━━ Selected text

Soon, CDs did start to sound better and thus began the trend for re-mastering original analogue recordings, so I'd sit and listen to Led Zeppelin re-mastered and not even think about touching the record versions, which adorned the lounge like the books in the book case that I'd read once and wouldn't read again, but kept on show for ornamental reasons.  We had two children and they were able to leap from armchair to floor and make horrendous thuds, year after year, without any danger of hearing me yell at them, 'YOU'LL MAKE THE CD JUMP!'

And then computers could BURN CDs, which was the new word for making your own compilation CD, like a tape, and for a while you could illegally download songs as mp3 files, but these were worse in quality than pre-1993 CDs and sounded like someone HAD spread jam on them, like on Tomorrow's World.  But soon iTunes sold us songs that sounded just as good as proper CDs and you could even use your computer to make inlay cards as long as no one caught you doing colour photo-copying at work.

━━━━

Exercise task 1: In the passage about CDs, what was the new word for making your own compilation CD?
Exercise task 2: Write out the passage about CDs word for word, from "And then computers" up to and including "photo-copying at work.".

━━ Provided material

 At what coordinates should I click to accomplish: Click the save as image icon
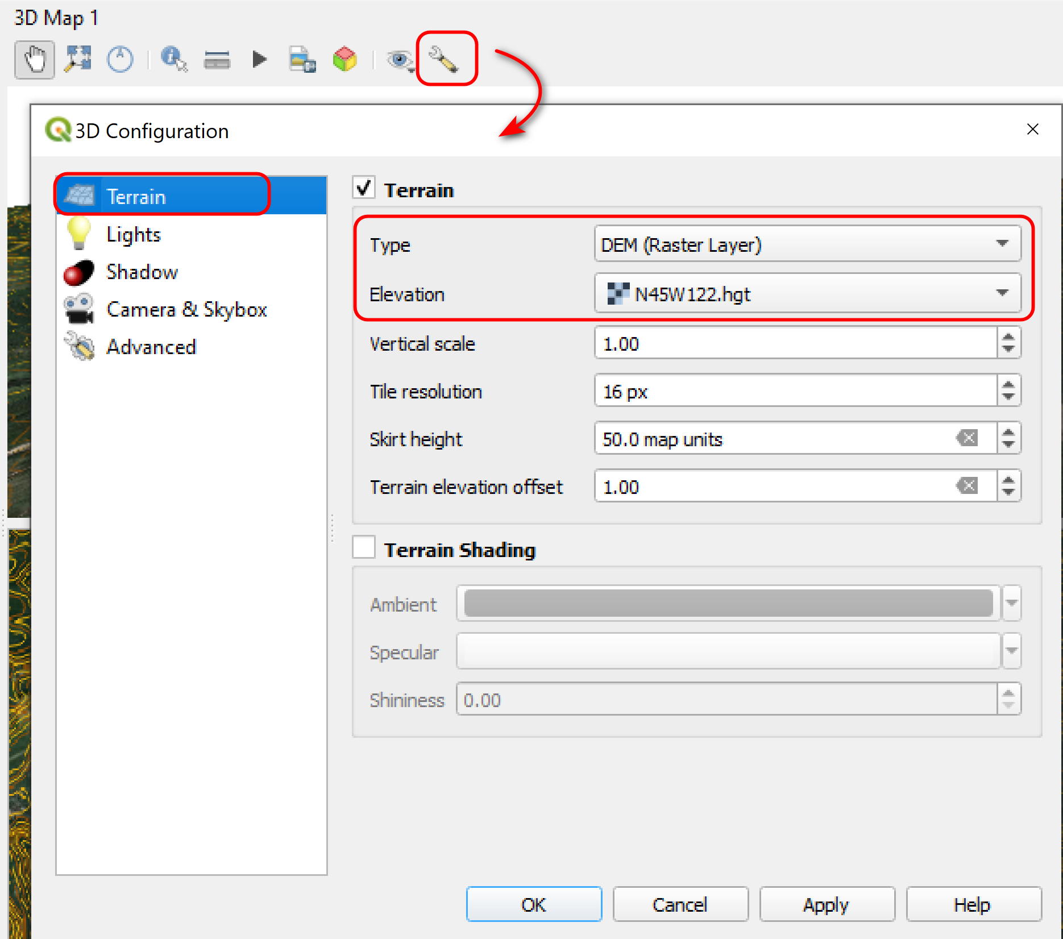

━━━━

Task solution 1: BURN

Task solution 2:
And then computers could BURN CDs, which was the new word for making your own compilation CD, like a tape, and for a while you could illegally download songs as mp3 files, but these were worse in quality than pre-1993 CDs and sounded like someone HAD spread jam on them, like on Tomorrow's World.  But soon iTunes sold us songs that sounded just as good as proper CDs and you could even use your computer to make inlay cards as long as no one caught you doing colour photo-copying at work.